When Peter from Instructional Design called me back, he gave me three options to fix my disaster. I could have the Instructional Design team reverse all my digital actions from the last few days; I could have the software company do something similar; or I could manually go in and delete every extra assignment that was skewing my students’ grades. The third one, Peter said, was the safest because it would not impact any student work done in the last few days. Because it was the last week of the quarter, I had no choice but to do the third option.
To repair my error, I spent most of the day doing tedious clicking, carefully looking at two screens to make sure I deleted the assignments that shouldn’t be in the gradebook and kept the ones that had already been graded.
In both teaching and knitting, I’d created disasters. In both situations, I needed help to salvage things. And thankfully, I got it. In the moment, the disasters felt devastating. Starting over would take so much time and I’d lose all my hard work.
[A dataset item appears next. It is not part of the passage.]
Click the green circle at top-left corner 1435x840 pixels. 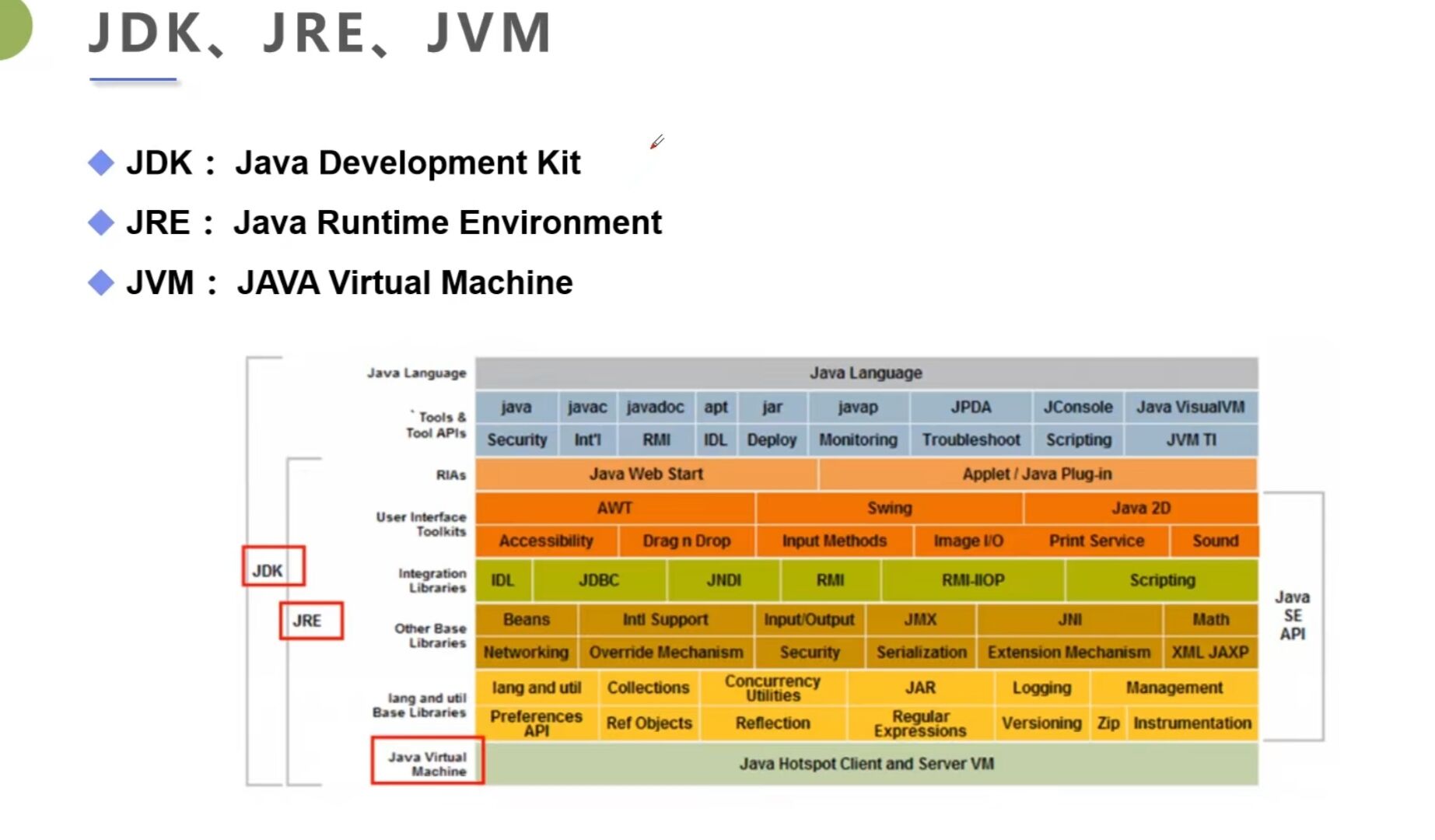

But now that I’m through both calamities, I can see the value in the experience. I want to say that both situations taught me to slow down and be more careful so that I’d prevent future disasters. And I did learn this. I’m humbled by my hubris with both knitting and digital learning platforms. In the future, I will take a little more time with new tasks.But I’m also grateful for what repairing the disasters taught me. I did the hard work twice. And the second time, I learned something different from my first go round.
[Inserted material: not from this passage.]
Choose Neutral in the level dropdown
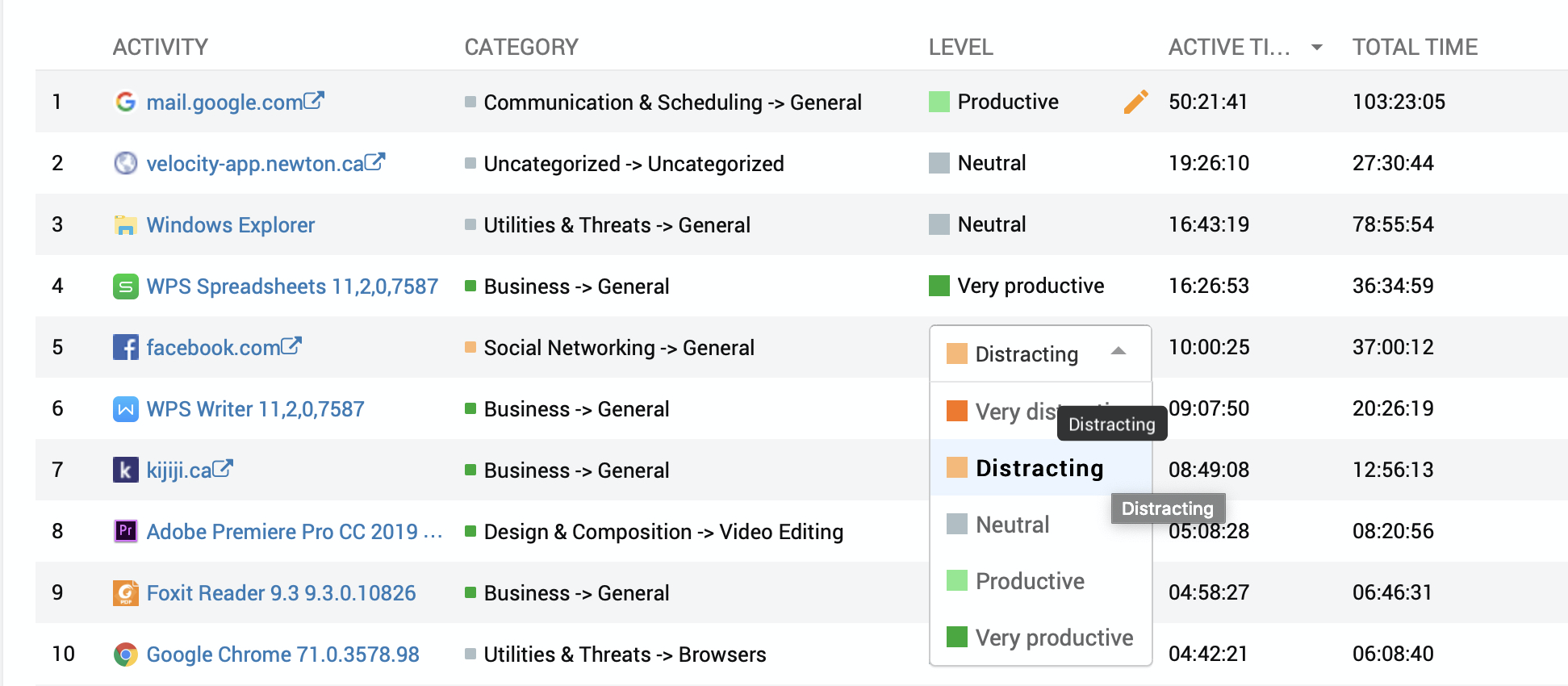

With knitting, I have a much clearer understanding of the yarn. As strange as that sounds, all the time I spent “fixing” my sweater gave me more practice and a greater understanding of the craft. The same thing happened with cleaning up my gradebook. All the back and forth in this elusive online platform helped me understand how it all works. I will never update future courses during finals week and I know how to navigate the system for future fixes.
In two of the classes I teach I have the students write weekly Growth Mindset Journals where they share a moment that they failed and were able to reframe the failure to get back on track. My goal for this exercise is to help my students keep an open mind to learning new things and to keep trying even when things are hard. I’ve loved seeing how my students are able to reframe hurdles in their lives. On days when I struggle with teaching, I’ve often felt like it would be useful for me to keep a Growth Mindset Journal of my own.
If I were to write a Growth Mindset entry about these two recent disasters, I’d say something about how much I learned from starting from scratch. I’d write about how failing was actually helpful because now I’m better at both knitting and navigating an online learning platform. So, at the risk of being a complete Pollyanna, in the moment my disasters sent me into an unsettled panic, in the end, they were a gift.